İlki, Rusya Dışişleri Bakanlığı’na bağlı MGİMO [Uluslararası İlişkiler Üniversitesi] Uluslararası İlişkiler Enstitüsü araştırmacısı Artyom Adrianov’un İzvestiya’da yayınlanan makalesinin neredeyse eksiksiz çevirisi. Adrianov, Moskova’da yapılması planlanan ama Suriye Devlet Başkanı Beşar Esad’ın RİA’ya verdiği mülakatın ardından “ertelenen” dörtlü görüşmeler ve en genelde de Suriye’nin geleceği üzerinde duruyor.
Nezavisimaya Gazeta’nın kıdemli Ortadoğu yazarı İgor Subbotin’in makalesi de neredeyse eksiksiz çevrildi. Tıpkı Adrianov gibi Subbotin’in de iki ülke arasındaki ilişkilerin yakın zamanda çözülmesine dair umut beslemediği ve Ankara’nın seçimlerden önce diplomatik başarı kazanma çabasının Şam’dan karşılık bulmayacağından emin olduğu anlaşılıyor.

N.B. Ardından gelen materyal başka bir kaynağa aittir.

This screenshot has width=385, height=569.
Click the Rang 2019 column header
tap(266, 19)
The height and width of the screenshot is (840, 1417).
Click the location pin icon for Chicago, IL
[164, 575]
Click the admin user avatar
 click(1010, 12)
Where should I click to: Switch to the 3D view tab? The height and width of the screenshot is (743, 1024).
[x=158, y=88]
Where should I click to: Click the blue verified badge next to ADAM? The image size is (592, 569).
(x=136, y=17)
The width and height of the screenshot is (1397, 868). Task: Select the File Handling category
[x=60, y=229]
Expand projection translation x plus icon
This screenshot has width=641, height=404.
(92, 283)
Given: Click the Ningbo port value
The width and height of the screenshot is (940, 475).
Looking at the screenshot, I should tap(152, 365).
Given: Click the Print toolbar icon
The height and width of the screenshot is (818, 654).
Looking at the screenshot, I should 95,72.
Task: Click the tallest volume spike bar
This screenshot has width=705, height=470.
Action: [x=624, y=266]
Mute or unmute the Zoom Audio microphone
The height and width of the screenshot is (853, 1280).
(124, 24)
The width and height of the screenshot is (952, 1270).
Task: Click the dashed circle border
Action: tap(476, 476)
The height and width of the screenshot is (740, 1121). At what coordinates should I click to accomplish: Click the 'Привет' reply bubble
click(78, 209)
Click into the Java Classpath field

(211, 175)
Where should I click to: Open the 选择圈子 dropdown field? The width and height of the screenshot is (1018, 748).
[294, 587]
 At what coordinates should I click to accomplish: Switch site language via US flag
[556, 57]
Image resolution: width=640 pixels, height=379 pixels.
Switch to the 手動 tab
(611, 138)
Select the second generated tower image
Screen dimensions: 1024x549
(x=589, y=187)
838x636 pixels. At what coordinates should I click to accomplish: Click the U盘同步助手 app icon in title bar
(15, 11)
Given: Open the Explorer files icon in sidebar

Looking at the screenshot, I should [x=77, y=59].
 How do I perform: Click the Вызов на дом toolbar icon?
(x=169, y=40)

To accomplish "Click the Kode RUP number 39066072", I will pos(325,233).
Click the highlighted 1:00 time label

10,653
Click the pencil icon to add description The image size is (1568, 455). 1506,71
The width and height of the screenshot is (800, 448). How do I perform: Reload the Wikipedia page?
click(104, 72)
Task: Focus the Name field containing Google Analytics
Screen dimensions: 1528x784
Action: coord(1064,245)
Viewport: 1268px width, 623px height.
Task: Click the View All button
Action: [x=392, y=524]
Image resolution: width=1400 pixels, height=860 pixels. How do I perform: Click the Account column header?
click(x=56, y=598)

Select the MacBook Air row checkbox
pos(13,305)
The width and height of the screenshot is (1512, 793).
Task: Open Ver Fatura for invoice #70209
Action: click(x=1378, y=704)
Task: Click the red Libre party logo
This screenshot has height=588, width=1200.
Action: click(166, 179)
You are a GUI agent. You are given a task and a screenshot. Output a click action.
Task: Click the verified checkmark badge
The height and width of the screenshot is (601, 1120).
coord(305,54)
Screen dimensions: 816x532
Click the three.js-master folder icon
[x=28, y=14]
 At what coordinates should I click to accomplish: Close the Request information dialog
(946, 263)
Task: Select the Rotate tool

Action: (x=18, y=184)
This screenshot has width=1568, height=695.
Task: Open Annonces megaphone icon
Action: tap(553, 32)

Her ikisinin başlıkları da özgün metinden.
'Dört köşe'
Suriye Devlet Başkanı Beşar Esad’ın Rusya’yı ziyaretinin ertesi günü, 16 Mart’ta, Moskova’da Rusya, Türkiye, Suriye ve İran dışişleri bakanları yardımcılarının görüşmelerinin olması gerekiyordu. Ama son anda bir şeyler ters gitti ve buluşma ertelendi.
Bu formatta istişareler ilk defa yapılacaktı. Bu ülkeler daha önce sadece üçlü görüşmeler yürütmüşlerdi: Astana formatı kapsamında Rusya, Türkiye ve İran üçgeni mevcuttu ve Suriye’deki sürece en büyük etkide bulunan bu devletler, eylemlerinin doğrudan çatışmalardan ve durumun destabilizasyonundan kaçınmaya yönelik olmasında mutabık kalmışlardı. Geçen yılın sonunda bir üçgen daha ortaya çıkmıştı: Rusya, Türkiye, Suriye; Moskova bu çerçevede, ilişkilerini normalleştirme sürecine başlayan Ankara ile Şam arasında arabulucu rolünü üstlenmişti.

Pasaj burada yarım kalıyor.